DATA RECORDS
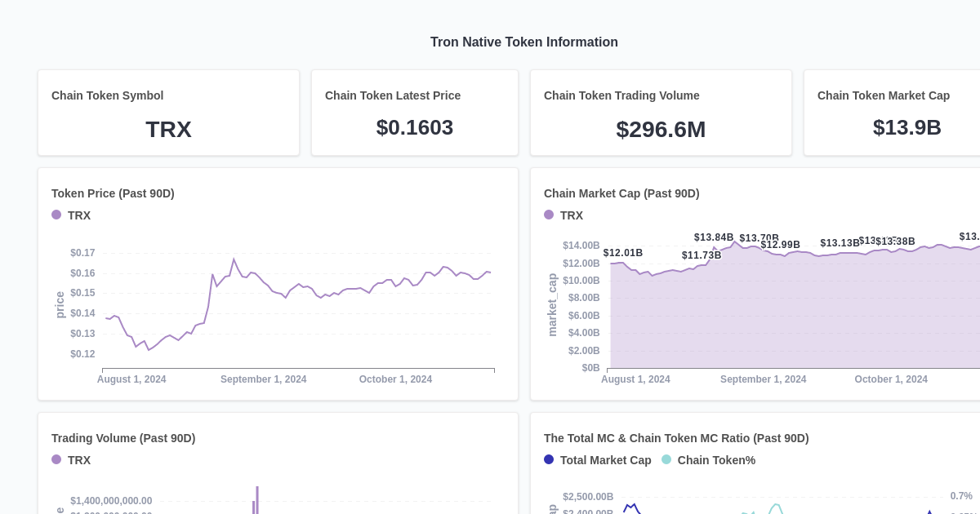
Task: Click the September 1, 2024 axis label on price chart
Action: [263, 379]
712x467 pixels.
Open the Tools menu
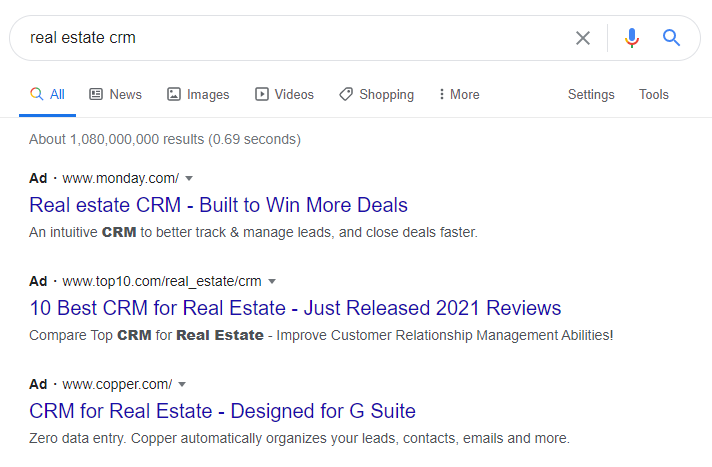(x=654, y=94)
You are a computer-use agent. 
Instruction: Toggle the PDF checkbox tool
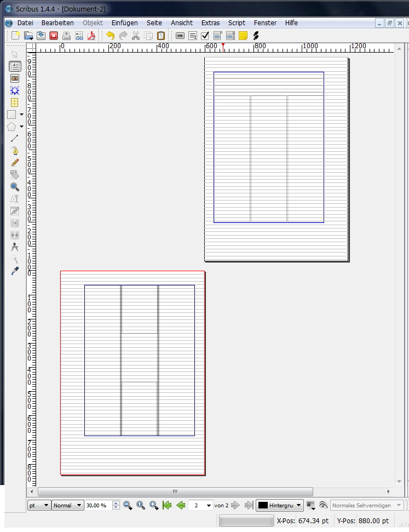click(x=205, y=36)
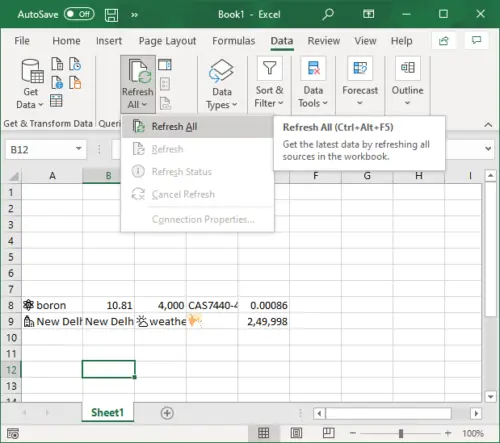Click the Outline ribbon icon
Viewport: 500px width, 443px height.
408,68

==

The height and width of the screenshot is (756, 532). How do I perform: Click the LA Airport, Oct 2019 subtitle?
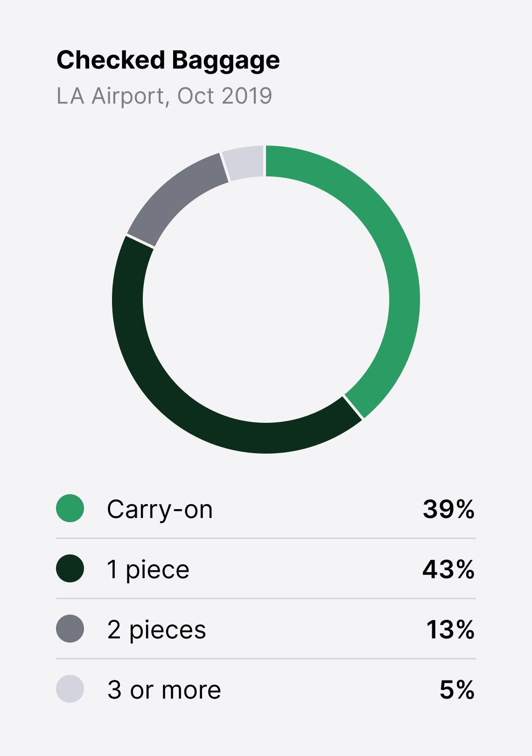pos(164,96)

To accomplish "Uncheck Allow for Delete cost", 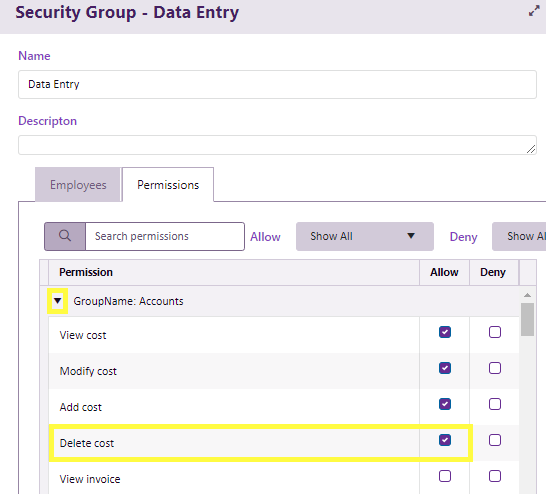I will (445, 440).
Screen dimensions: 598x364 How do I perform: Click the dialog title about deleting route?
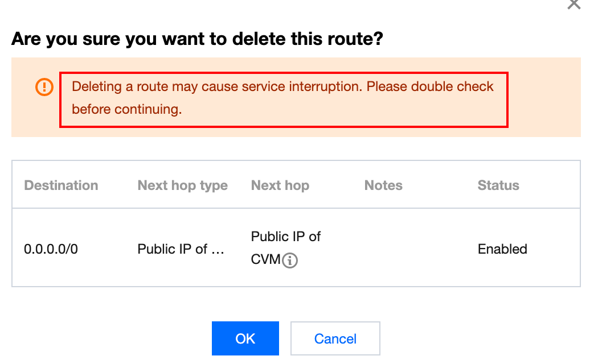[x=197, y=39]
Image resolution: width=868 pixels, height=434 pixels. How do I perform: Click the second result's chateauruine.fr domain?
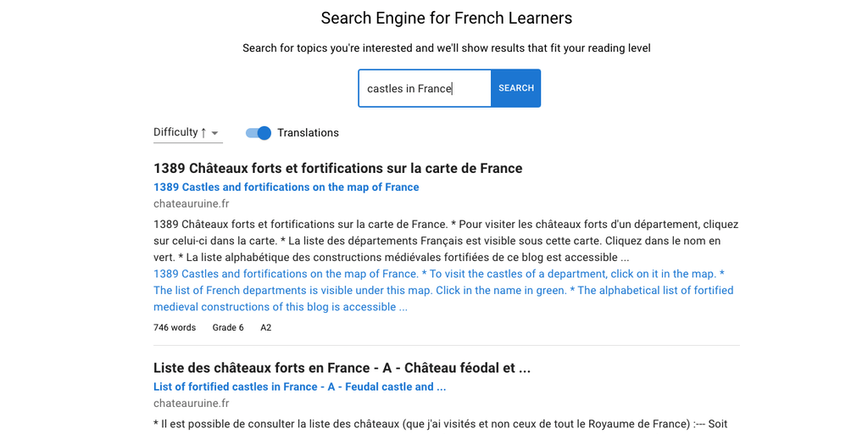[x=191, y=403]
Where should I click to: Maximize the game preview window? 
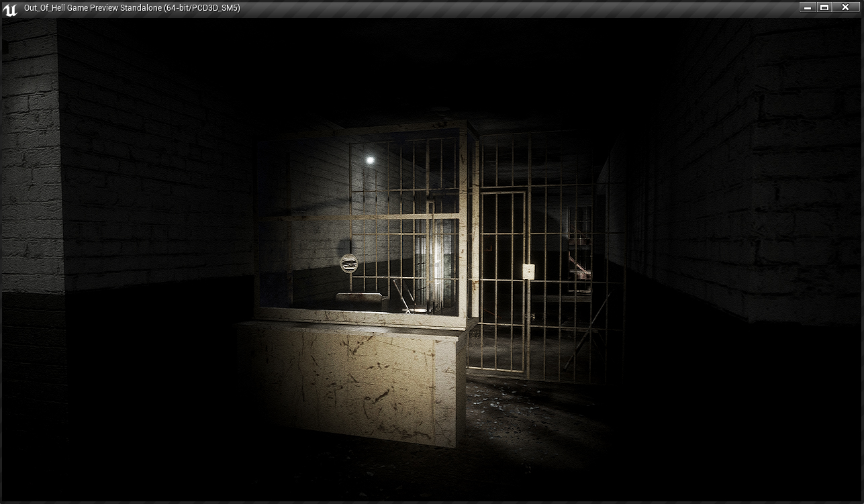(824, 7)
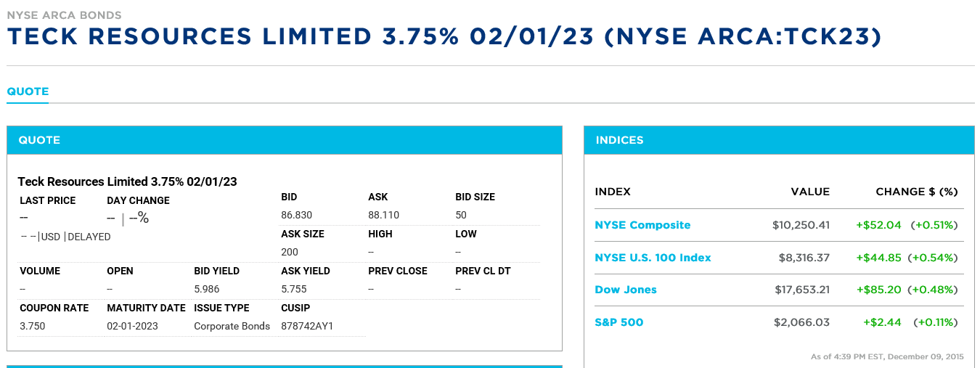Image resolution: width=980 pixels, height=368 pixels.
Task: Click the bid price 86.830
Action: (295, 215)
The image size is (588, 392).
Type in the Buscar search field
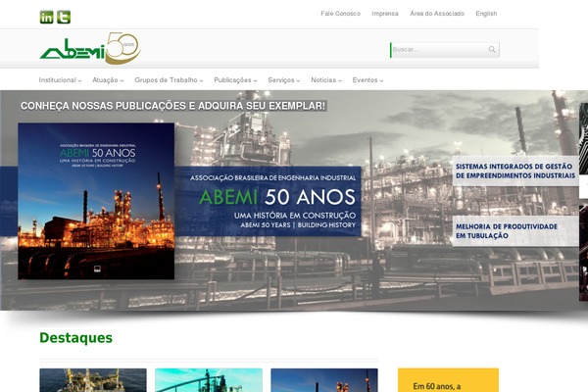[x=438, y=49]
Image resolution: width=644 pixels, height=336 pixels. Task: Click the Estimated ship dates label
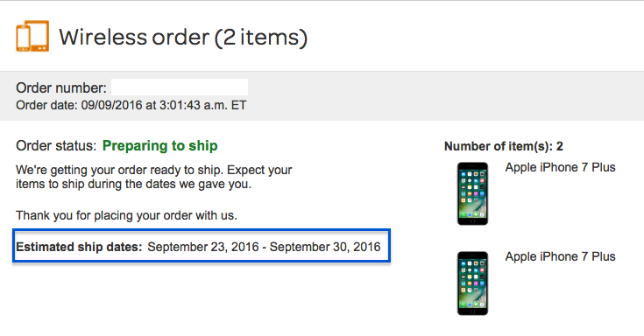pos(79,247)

WORK INSTRUCTION
All lines above from the one containing "Screen dimensions: 598x364" up to and including the one containing "The image size is (588, 392)." are to be set down exactly, and nothing else. Leave images out.

TASK RESPONSE
Screen dimensions: 598x364 How do I perform: Click the dialog title about deleting route?
[x=197, y=39]
Image resolution: width=868 pixels, height=434 pixels. How do I perform: Click the second result's chateauruine.fr domain?
[x=191, y=403]
Where should I click to: Maximize the game preview window? 
(824, 7)
Image resolution: width=980 pixels, height=368 pixels.
Task: Click the bid price 86.830
Action: (295, 215)
The image size is (588, 392).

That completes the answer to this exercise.